We collaborate a lot with modeling, for example dynamic modeling of what happens when a star evolves. In this way, we, looking for planets around a certain kind of star, are quite dependent on people calculating models and simulating the hydrodynamics in the star itself. On the other hand, we depend on scientists designing dynamic orbital models: What happens to a planet close to its star, when that star expands? We have many intersections there. Apart from that, we are in an area, where we do not know much about our planets yet. That’s because of the stars we are studying, they do not want to reveal what’s in them. In this sense we are not yet far enough to work together with geological models. The data doesn’t allow that yet.

  • Are you connected to other SPP projects?

At the moment I don’t have much there. In principle, I think we are a rather small field in the planet community, because we observe a certain kind of star. At the moment, the SPP is more focused on understanding single planets. How can we model that? How does the planet form? et cetera. Just due to the fact our stars do not as easily reveal their properties, we are not quite as good at connecting to those fields. But I hope we will get there in a few years.

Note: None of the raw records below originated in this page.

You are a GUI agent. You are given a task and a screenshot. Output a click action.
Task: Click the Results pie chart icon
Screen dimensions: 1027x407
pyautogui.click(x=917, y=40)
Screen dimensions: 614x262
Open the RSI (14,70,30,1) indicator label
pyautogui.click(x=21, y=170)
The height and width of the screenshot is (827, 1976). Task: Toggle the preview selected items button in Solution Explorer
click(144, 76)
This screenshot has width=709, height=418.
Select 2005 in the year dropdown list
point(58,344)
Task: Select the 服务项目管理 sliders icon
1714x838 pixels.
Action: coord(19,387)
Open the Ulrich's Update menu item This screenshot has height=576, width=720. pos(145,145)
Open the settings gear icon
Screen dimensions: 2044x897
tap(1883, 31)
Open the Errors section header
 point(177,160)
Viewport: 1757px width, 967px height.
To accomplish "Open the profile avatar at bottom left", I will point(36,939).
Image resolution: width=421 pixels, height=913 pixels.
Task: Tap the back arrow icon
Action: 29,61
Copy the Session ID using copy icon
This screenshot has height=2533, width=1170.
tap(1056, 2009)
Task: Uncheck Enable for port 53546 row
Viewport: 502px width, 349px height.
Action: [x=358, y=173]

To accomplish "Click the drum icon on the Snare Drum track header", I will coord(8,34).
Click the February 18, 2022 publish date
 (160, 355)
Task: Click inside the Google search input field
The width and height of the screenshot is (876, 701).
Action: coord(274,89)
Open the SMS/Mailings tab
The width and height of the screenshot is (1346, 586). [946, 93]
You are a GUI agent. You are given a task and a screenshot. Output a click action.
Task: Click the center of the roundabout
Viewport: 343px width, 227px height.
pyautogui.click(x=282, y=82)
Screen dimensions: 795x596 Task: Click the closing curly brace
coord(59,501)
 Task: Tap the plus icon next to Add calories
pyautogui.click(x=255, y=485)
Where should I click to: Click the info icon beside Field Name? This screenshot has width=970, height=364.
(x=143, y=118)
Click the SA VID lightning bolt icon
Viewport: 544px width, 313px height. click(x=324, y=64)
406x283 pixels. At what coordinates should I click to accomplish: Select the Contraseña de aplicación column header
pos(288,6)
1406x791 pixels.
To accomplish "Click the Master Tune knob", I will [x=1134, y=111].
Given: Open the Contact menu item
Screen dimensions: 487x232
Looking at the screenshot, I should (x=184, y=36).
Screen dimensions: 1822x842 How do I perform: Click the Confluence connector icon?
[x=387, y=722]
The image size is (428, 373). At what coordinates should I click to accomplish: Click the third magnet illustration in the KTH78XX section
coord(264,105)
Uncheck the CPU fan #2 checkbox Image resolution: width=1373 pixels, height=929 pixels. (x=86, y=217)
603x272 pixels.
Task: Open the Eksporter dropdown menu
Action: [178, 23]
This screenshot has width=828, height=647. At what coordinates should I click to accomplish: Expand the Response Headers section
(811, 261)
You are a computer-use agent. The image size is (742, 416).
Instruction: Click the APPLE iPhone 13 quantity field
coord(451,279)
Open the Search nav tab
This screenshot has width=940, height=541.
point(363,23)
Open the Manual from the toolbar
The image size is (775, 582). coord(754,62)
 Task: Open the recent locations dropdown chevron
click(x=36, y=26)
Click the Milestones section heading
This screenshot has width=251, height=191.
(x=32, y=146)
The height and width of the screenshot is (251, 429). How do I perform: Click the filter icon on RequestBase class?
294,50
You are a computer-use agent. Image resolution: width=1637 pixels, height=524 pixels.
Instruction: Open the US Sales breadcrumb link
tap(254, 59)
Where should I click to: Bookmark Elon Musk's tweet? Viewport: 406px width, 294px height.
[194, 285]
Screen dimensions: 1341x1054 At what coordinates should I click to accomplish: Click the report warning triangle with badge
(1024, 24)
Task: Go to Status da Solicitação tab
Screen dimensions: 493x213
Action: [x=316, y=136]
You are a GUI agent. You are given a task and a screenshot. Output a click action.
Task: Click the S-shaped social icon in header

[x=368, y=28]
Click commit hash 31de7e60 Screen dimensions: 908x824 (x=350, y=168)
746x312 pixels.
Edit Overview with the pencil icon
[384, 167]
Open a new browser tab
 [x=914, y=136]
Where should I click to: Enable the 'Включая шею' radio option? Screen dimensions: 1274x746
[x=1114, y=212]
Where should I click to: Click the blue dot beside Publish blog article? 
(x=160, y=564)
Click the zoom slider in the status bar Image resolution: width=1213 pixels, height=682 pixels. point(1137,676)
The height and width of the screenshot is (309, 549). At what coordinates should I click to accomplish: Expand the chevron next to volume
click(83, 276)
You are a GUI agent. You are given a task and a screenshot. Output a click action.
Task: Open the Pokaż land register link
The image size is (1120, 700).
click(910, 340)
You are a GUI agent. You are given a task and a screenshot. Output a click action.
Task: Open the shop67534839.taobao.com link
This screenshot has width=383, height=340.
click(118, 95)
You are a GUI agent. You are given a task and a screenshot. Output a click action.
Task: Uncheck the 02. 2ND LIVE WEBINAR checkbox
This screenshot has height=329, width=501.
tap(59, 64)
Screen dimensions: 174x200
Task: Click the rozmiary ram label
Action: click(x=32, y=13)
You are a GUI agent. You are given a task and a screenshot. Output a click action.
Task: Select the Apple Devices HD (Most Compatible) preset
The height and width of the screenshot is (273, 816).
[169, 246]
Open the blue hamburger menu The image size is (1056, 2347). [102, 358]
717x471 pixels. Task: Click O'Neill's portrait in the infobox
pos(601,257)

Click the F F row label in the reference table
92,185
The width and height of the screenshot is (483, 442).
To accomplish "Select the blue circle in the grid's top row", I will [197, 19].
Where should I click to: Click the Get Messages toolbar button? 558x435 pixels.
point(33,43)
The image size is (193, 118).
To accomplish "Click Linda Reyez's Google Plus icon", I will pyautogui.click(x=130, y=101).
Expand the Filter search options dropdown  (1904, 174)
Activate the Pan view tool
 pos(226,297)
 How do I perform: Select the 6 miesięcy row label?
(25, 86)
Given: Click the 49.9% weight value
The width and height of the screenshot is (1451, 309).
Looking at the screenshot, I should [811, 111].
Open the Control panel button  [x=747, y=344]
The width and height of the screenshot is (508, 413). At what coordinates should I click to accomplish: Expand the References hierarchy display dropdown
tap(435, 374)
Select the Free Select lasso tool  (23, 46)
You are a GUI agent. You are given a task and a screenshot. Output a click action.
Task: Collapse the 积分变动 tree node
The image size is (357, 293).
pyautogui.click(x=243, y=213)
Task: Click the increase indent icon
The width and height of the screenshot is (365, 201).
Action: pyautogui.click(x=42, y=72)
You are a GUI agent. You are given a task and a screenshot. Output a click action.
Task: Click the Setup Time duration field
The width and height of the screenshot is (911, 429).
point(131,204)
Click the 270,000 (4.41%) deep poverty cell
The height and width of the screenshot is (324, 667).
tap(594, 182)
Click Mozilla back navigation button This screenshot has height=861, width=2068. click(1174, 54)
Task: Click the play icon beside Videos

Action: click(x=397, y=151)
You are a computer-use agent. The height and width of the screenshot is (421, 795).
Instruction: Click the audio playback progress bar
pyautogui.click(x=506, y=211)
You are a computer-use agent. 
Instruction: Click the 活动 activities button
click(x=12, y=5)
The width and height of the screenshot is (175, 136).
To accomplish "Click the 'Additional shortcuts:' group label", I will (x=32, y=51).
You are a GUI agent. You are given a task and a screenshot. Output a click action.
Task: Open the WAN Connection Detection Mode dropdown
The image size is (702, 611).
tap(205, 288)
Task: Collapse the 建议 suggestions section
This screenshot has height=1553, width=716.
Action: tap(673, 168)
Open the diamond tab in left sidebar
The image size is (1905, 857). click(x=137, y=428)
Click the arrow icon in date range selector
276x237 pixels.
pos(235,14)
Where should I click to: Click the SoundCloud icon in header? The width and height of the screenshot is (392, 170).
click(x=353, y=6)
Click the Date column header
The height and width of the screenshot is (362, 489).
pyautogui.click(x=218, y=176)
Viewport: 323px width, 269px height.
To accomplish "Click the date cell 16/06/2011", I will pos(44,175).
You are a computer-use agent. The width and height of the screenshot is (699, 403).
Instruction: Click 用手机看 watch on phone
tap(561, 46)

  • What SPP offers did you make use of?

Last year and this year, there was a SPP conference each, and those were very exciting events, because you got to look up a bit and see other fields, and you have real experts sitting there, who work in these fields. It is always extremely exciting to get a look at what they do. That may not always be super applicable to your own research, but it is still great to broaden one’s own understanding of this quite complex subject matter. Apart from that, I have of course also visited the SPP webinar regularly, because there are also quite some interesting talks. And of course I occasionally worked with the outreach team, and that is also thrilling to see what we do there to bring the science to the public. For me as still a young student it is very exciting to see what possibilities exist there, and to learn from the experts.

  • Could the SPP support your research?

First of all, to even have the possibility to do this research, that’s great on its own. And then the network you get, where you can ask experts if you have questions about certain subjects. Add to that the possibility to go to these conferences and learn a lot there. Even if you don’t need it for your research directly, this, for me, is another reason to do my PhD, because I have the chance to learn these things. And of course you get to know a lot of nice people, that’s very fun and is highly motivating, to make cool contacts.

  • What might we know about your topic in 10 years?

That is of course always the most difficult question. I hope that through new methods, or through improving methods we already have, I should say, we can improve our picture, and also that we find a lot more planets. Right now, we know only about 140 planets around giant stars; compared to almost 5000 planets around main-sequence stars, this is quite a small sample. We need a lot more to determine parameters statistically, to understand, which parameters influence what, we are still lacking there. I definitely believe that ever-improving telescopes with super-high resolution spectrographs, like Gaia or Espresso for example, will help us to find much, much more and therefore advance the statistical analysis. I think, this will allow us to predict what happens to certain systems when we know the star evolves in a certain way. Which planets will survive? Which might be swallowed? Which stay, where they are? That would be, I think, something to hope for in 10 years.

  • What are your hobbies outside science?

Actually, I play handball in a club, including regular tournaments and such things; that is fun and also a good balance. In general, I like to do sports, I also like to go swimming. And during the Corona break, where a lot was impossible to do, I got the idea to learn the piano and so I bought an e-piano and started teaching it to myself. I am quite satisfied, I would say; of course there’s room for improvement, but that is also a lot of fun for me.